RSA: Part I

PDF of Eric’s handwritten notes are here.

Modular Arithmetic

Let’s begin with a brief review of the definition of modular arithmetic.  Here is a simple example:

For x \in \mathbb{Z},  x mod 2 =  least significant bit of x  =

  • 1 if x is odd
  • 0 if x is even

The general definition is the following:

Definition: For integer N \geq 1,
x mod N = remainder when divide x by N
r, where

x = qN + r and 0 \leq r < N for integers q, r.

Example: mod 3 has 3 equivalence classes:

  • \dots, -9, -6, -3, 0, 3, 6, 9, \dots
  • \dots, -8, -5, -2, 1, 4, 7, 10, \dots
  • \dots, -7, -4, -1, 2, 5, 8, 11, \dots

Properties: Given x \equiv x' mod N and y \equiv y' mod N, then:

  • x + y \equiv x' + y' \mod N
  • xy \equiv x'y' \mod N

Example: Find 2^{345} mod 31, given 345 = 5 x 69.

2^{345} \equiv (2^5)^{69} \equiv (32)^{69} \equiv 1 \mod 31

Example: input: x, y, N, where x and y are n-digit numbers, and x, y \leq N.

Complexity for the following computations:

  • x + y \mod N:
    • Addition: O(n)
    • Module: if x+y \geq N: output (x+y-N); else: output x + yO(n)
    • Total time: O(n)
  • xy \mod N:
    • Multiplication: O(n^2)
    • Module: compute xy divided by N and output the remainder.
    • Total time: O(n^2)
  • x^y \mod N:
    • Easy Idea: Compute x^1 \mod N, x^2 \mod N, \dots, x^y \mod Ny rounds in total and y = 2^n, so the running time is O(n^22^n), which is exponential time.
    • Improvement: Compute all x^k \mod N, where k is power of 2 and k \leq y.
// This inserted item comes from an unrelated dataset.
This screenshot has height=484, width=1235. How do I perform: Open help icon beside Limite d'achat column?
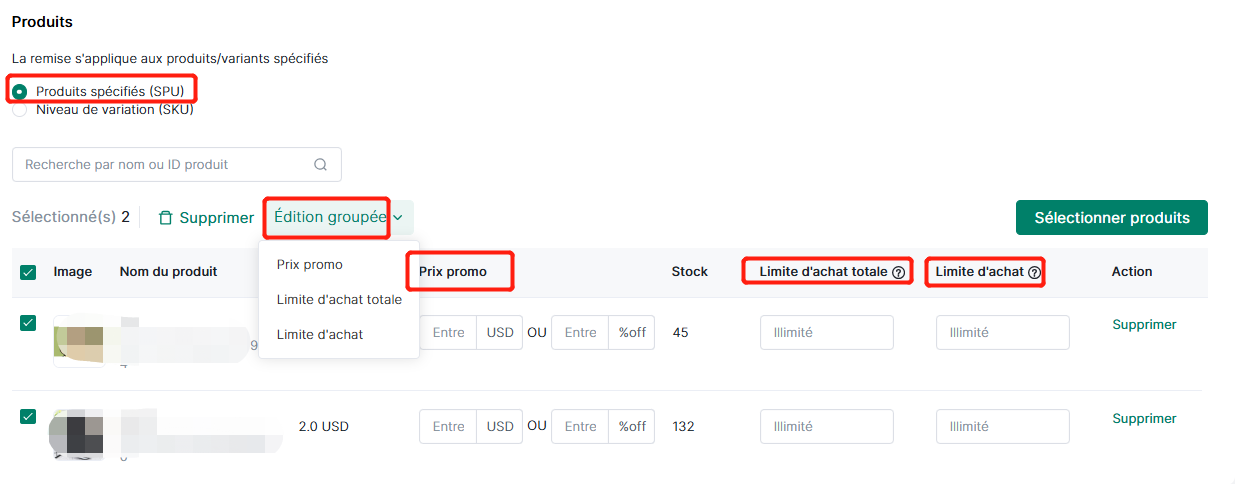pos(1034,272)
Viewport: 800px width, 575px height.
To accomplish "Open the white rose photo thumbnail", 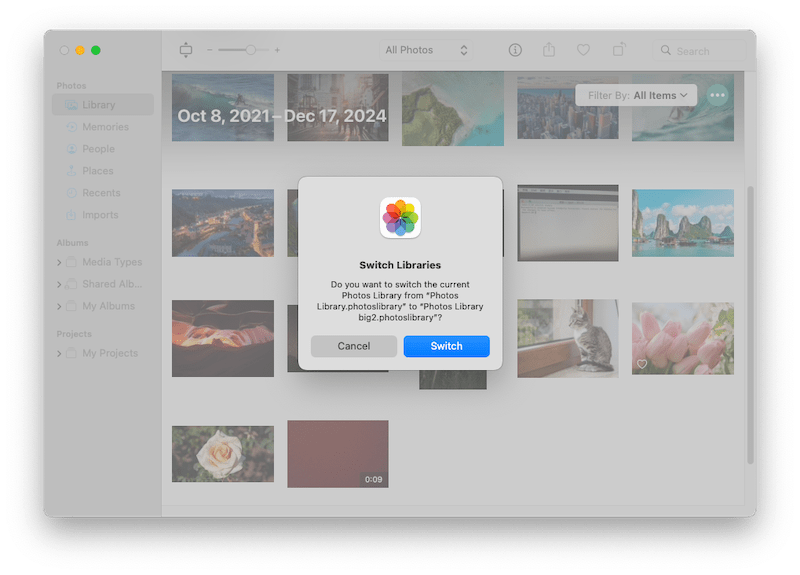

And then combine the results to get the final answer. \log_2{y} = n rounds of computation in total, and O(n^2) for each round,  and the same for the combining rounds. Thus the total time is O(n^2 \log y) = O(n^3).
    • Exampley = 25 = (11001)_2, then x^y \equiv x^{25} \equiv x^{16}x^8x^2 \mod N. And we need to compute y^k \equiv (y^{\frac{k}{2}})^2 \mod N, where k = 1, 2, 4, 8, 16. We need to do at most n multiplications to get these values and another n multiplications to get the final result. Thus the total time is O(n^3).

Inverse

Definition: Z is a multiplicative inverse of A \mod N if aZ \equiv 1 \mod N, we can also write it as Z \equiv A^{-1} \mod N.

Theorem: Z exists iff gcd(A, N) = 1, (or in other words, there exists \alpha, \beta \in \mathbb{Z} such that \alpha Z + \beta A = 1).

ExampleN = 14, find the inverse of A = 1, 2, 3, \dots, 13

A 1 2 3 4 5 6 7 8 9 10 11 12 13
A^{-1} 1 X 5 X 3 X X X 11 X 9 X 13

To find the inverse of A \mod N, we can first compute gcd(A, N) to verify that gcd(A, N) = 1 .  In addition we can find integers \alpha, \beta such that \alpha A + \beta N = gcd(A,N). The number \alpha here is the inverse of A when gcd(A,N)=1.
We can use the Extended Euclid’s Algorithm to find d=gcd(A,B) and also these numbers \alpha, \beta\in Z that \alpha A + \beta N = d. Let’s first review the basic Euclid’s algorithm for finding the gcd(A,B).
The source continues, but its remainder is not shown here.